— Directive —
Reproduce verbatim the part of the data that opens with the line containing "Given: Select hex byte F0 at address 0" and closes with the line containing "Looking at the screenshot, I should (x=80, y=84).", including both of those lines.

......

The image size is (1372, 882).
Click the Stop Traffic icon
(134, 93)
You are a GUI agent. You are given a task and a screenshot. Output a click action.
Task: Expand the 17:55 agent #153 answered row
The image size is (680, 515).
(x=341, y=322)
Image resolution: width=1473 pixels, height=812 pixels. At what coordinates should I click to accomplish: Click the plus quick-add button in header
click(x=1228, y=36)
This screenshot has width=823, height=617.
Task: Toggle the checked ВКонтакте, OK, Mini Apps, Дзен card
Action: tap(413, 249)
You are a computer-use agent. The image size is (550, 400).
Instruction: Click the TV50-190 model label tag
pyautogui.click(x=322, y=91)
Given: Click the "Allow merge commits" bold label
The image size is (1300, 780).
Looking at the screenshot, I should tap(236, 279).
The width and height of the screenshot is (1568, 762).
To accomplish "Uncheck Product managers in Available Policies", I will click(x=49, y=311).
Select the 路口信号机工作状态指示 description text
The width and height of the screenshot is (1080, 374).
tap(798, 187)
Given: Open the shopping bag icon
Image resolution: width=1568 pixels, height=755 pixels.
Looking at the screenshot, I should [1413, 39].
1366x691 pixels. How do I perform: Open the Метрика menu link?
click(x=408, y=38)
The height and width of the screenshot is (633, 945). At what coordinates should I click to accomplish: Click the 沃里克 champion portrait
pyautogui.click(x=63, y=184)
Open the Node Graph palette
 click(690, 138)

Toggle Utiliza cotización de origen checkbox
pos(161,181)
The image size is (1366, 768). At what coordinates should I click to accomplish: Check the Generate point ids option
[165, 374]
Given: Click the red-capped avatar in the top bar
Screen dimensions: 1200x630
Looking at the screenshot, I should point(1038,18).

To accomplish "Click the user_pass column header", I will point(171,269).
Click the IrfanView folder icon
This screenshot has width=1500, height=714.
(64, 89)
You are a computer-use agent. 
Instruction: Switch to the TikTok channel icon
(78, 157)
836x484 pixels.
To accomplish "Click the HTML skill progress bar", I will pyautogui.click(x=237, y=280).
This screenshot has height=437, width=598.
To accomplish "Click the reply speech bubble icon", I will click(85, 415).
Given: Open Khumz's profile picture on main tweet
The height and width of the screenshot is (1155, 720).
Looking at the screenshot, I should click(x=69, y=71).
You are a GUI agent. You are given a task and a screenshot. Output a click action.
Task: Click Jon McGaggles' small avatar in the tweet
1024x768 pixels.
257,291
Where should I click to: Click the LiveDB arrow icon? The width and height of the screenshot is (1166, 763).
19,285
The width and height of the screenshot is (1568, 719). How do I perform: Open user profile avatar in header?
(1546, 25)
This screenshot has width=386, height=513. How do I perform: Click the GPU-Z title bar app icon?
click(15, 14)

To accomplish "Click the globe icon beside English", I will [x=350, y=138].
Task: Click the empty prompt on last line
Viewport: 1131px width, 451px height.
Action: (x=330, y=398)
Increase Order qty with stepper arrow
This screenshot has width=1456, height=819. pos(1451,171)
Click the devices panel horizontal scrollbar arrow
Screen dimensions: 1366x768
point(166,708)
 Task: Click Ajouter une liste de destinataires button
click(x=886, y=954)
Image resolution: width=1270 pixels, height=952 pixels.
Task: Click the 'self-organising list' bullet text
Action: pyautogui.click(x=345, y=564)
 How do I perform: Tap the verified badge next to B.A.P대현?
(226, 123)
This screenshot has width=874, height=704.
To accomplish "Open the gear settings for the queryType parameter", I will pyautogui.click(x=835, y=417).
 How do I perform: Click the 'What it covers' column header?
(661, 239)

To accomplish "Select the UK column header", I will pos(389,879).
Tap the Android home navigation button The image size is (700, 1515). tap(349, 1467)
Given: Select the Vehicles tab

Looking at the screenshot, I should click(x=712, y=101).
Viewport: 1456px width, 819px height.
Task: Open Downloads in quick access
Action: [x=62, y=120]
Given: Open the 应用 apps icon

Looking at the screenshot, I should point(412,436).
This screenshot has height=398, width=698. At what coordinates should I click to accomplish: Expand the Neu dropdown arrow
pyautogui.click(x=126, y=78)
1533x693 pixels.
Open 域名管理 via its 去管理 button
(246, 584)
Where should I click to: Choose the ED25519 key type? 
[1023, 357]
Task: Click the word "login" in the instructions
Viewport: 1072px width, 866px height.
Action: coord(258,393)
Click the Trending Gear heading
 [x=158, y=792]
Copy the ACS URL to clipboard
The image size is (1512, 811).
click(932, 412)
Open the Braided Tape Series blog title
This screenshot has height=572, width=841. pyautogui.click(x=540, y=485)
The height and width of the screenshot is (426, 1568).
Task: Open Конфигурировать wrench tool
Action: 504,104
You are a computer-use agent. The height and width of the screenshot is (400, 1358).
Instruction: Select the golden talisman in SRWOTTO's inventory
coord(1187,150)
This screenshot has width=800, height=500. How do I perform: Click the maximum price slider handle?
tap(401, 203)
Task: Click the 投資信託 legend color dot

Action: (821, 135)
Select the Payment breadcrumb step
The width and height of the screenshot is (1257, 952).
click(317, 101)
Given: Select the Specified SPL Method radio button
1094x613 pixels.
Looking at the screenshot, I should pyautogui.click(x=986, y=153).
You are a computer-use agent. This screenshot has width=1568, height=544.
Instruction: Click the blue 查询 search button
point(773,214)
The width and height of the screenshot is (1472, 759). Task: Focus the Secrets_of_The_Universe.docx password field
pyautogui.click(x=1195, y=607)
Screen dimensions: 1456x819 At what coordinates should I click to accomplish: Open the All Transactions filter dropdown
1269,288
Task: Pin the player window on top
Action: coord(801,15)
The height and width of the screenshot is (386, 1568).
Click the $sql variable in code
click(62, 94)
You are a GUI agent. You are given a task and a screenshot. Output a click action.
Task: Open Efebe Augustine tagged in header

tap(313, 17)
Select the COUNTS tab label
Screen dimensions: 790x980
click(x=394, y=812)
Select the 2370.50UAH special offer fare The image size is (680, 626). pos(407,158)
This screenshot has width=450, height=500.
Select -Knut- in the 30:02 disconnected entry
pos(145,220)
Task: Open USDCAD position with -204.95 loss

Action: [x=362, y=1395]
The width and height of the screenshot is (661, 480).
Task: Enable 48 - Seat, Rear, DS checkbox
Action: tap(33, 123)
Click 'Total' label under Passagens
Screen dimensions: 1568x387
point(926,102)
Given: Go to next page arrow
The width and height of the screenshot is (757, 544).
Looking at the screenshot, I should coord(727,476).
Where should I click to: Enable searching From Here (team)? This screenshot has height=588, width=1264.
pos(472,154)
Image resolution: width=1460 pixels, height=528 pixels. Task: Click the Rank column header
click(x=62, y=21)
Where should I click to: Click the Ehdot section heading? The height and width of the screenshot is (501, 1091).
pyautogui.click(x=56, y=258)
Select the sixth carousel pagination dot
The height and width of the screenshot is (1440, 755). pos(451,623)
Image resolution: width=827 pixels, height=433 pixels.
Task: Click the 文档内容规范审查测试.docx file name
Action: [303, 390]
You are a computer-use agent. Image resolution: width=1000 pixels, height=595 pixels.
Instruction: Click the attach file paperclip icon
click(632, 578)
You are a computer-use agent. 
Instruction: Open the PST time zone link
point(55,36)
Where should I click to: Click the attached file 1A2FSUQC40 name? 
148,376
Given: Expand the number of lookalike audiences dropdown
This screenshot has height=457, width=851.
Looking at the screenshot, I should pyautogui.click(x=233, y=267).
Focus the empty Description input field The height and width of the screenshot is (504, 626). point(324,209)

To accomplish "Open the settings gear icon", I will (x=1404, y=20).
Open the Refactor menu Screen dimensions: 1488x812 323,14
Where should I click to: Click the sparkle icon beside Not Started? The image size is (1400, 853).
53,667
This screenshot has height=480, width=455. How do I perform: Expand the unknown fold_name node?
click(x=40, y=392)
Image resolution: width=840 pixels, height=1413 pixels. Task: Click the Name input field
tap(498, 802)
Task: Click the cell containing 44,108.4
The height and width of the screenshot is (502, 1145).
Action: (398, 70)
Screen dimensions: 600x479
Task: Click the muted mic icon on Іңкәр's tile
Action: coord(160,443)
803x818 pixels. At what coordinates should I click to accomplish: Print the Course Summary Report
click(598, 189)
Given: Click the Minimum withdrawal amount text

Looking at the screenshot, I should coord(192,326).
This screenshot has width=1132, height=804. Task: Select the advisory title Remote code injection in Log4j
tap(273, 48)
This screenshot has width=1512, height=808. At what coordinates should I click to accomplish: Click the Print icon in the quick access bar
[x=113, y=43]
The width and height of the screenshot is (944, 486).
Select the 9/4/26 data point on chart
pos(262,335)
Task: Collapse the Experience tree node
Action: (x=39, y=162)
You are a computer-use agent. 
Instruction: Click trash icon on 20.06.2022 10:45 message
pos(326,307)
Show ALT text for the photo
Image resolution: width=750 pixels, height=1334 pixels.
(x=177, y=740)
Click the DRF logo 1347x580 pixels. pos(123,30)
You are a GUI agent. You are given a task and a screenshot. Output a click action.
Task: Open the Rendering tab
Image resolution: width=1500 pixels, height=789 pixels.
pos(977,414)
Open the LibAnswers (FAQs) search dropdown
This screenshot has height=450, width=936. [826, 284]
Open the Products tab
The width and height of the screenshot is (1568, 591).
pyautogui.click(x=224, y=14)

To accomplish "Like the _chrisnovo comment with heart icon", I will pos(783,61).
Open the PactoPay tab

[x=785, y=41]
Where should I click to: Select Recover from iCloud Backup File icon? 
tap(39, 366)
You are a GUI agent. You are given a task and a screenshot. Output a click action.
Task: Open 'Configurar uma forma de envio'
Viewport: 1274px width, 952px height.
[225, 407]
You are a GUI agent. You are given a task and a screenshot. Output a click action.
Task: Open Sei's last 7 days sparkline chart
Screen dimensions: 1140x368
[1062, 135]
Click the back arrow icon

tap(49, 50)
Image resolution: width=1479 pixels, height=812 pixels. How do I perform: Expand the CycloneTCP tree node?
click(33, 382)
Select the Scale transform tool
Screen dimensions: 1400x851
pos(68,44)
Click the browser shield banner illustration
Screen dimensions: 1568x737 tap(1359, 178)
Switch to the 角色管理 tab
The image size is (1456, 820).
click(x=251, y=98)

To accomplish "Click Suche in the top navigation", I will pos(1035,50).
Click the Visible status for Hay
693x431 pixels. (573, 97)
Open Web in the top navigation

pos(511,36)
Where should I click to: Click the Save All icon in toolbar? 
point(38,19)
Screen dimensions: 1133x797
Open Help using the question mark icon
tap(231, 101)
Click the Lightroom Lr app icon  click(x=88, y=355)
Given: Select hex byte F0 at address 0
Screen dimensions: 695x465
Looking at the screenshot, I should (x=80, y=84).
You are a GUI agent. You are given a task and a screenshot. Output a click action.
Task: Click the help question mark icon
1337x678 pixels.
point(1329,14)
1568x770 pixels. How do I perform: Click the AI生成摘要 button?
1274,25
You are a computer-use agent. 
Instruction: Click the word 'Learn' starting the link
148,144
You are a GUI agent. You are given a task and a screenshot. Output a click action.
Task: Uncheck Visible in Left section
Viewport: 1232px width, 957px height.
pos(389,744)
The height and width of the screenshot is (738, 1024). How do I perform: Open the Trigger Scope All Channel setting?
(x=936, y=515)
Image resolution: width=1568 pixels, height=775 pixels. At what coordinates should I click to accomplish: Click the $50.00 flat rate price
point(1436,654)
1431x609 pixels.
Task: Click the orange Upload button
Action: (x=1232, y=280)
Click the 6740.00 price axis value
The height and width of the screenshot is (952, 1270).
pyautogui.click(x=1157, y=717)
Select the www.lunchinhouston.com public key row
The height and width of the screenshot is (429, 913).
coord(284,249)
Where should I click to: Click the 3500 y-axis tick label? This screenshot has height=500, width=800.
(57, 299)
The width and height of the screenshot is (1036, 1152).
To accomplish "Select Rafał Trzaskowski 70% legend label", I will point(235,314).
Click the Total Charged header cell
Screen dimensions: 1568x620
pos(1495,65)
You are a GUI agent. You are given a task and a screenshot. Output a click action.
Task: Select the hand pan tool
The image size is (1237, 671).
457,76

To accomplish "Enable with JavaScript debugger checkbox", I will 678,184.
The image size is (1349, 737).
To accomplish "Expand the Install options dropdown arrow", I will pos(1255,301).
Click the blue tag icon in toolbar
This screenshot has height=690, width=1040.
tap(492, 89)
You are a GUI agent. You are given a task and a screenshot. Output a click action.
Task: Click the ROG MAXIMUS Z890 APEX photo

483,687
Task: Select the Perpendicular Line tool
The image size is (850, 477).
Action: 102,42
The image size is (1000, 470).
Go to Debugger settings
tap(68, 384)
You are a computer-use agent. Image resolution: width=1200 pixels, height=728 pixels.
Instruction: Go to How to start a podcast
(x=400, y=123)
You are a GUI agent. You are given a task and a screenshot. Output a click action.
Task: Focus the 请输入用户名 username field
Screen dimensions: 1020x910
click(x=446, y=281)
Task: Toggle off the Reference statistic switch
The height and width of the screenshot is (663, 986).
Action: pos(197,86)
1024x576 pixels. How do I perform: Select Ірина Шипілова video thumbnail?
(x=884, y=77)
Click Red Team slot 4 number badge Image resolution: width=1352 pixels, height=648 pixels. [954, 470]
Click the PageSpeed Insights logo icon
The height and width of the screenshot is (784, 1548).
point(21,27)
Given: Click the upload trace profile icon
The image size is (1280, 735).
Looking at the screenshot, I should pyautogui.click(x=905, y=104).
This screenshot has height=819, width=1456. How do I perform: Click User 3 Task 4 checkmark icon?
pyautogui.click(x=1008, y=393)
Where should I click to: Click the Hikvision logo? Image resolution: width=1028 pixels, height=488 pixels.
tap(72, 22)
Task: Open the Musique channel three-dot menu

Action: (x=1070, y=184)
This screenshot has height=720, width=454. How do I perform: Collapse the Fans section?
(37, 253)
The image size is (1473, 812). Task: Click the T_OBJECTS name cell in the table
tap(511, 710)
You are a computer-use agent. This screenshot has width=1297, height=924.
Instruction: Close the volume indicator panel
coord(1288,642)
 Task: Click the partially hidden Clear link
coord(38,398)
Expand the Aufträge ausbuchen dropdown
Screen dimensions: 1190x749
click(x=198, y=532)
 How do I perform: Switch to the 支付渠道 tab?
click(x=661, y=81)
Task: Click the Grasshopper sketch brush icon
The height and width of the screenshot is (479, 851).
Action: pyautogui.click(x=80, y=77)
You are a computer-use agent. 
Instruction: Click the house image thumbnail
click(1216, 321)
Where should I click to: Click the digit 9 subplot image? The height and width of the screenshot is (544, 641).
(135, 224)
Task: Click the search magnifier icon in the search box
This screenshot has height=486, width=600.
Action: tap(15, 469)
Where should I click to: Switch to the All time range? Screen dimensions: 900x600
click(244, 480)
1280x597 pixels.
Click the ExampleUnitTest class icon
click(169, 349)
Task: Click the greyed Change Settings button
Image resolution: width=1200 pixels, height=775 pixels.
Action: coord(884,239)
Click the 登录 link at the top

......

— Output for this task —
Given: Select hex byte F0 at address 0
Screen dimensions: 695x465
Looking at the screenshot, I should (x=80, y=84).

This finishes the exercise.